FRAGMENTO CITADO:
--------------------

"...sitting in his nowhere land, making all his nowhere plans for nobody".

26 de diciembre de 2013

La misma materia




¿Qué hace que una ciudad sea esa ciudad, y no otra? Budapest exhibe una mañana húmeda, amarilla, de bostezos contenidos y veredas amplias que bordean un parque rumbo al metro. Casi nada la delata, casi nada la diferencia de cualquier mañana en cualquier parte. Podríamos reprocharle a esa eme y su pequeña flecha hacia abajo que no sea idéntica a otras emes que señalan la entrada al metro, pero hacemos de cuenta que no notamos nada y bajamos las escaleras de Nagyvárad tér. Fingimos ignorar que la materia de que estamos hechos, los mismos elementos de siempre, se reordenan esta vez para formar una figura diferente.
Con el sueño en la cara, todavía, asomamos a ese mundo sutilmente demudado. Una vez que nos entendemos con la máquina expendedora de boletos, la mañana tiene gusto a café en vasos de papel y croissants rellenos de chocolate. Nuestras miradas perdidas estudian los objetos circundantes.

--------------------

DATOS PROPORCIONADOS:

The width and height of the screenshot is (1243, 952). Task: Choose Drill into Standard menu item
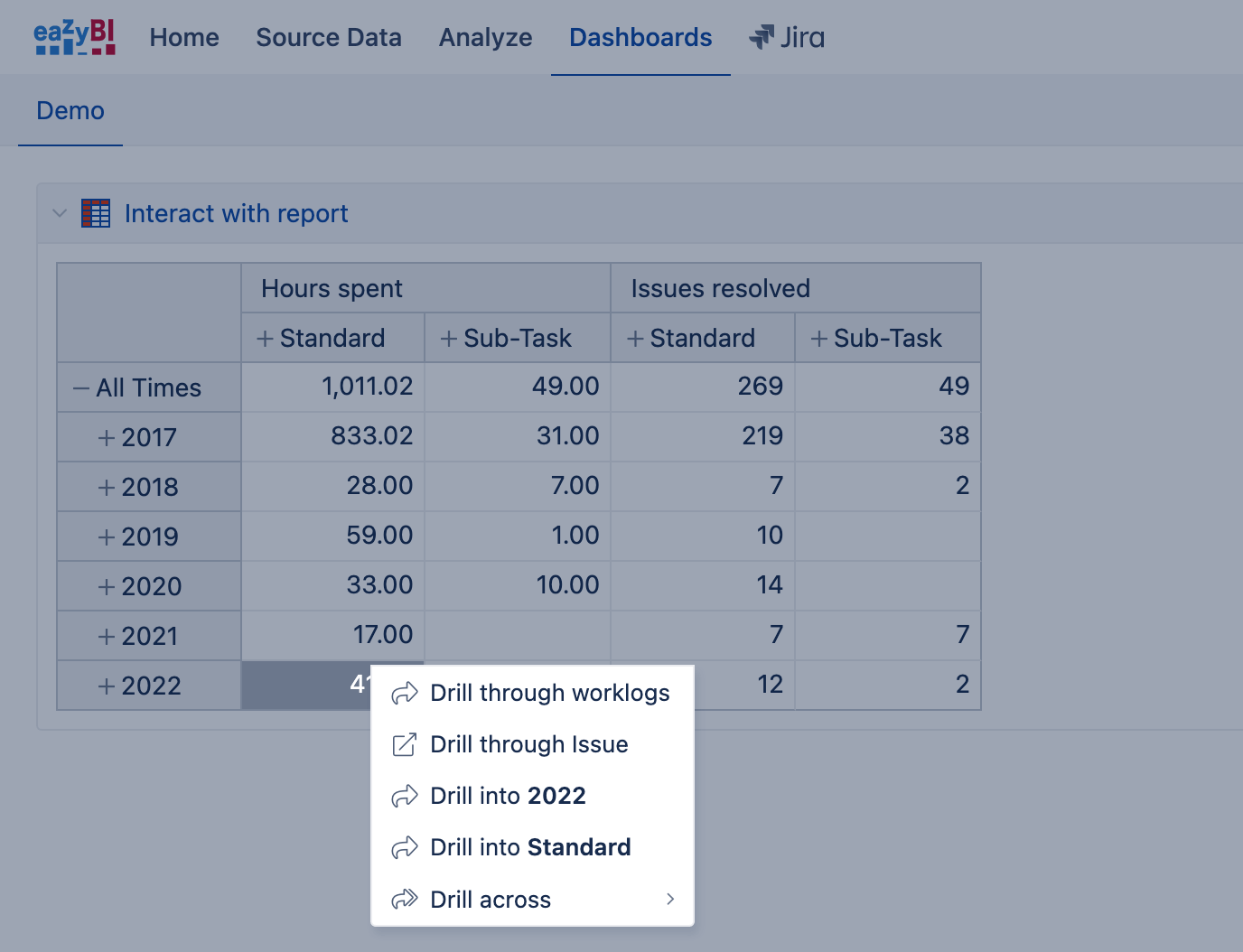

--------------------

Traduce al inglés esta oración del texto sobre Budapest: «Una vez que nos entendemos con la máquina expendedora de boletos, la mañana tiene gusto a café en vasos de papel y croissants rellenos de chocolate».

Once we figure out the ticket vending machine, the morning tastes of coffee in paper cups and chocolate-filled croissants.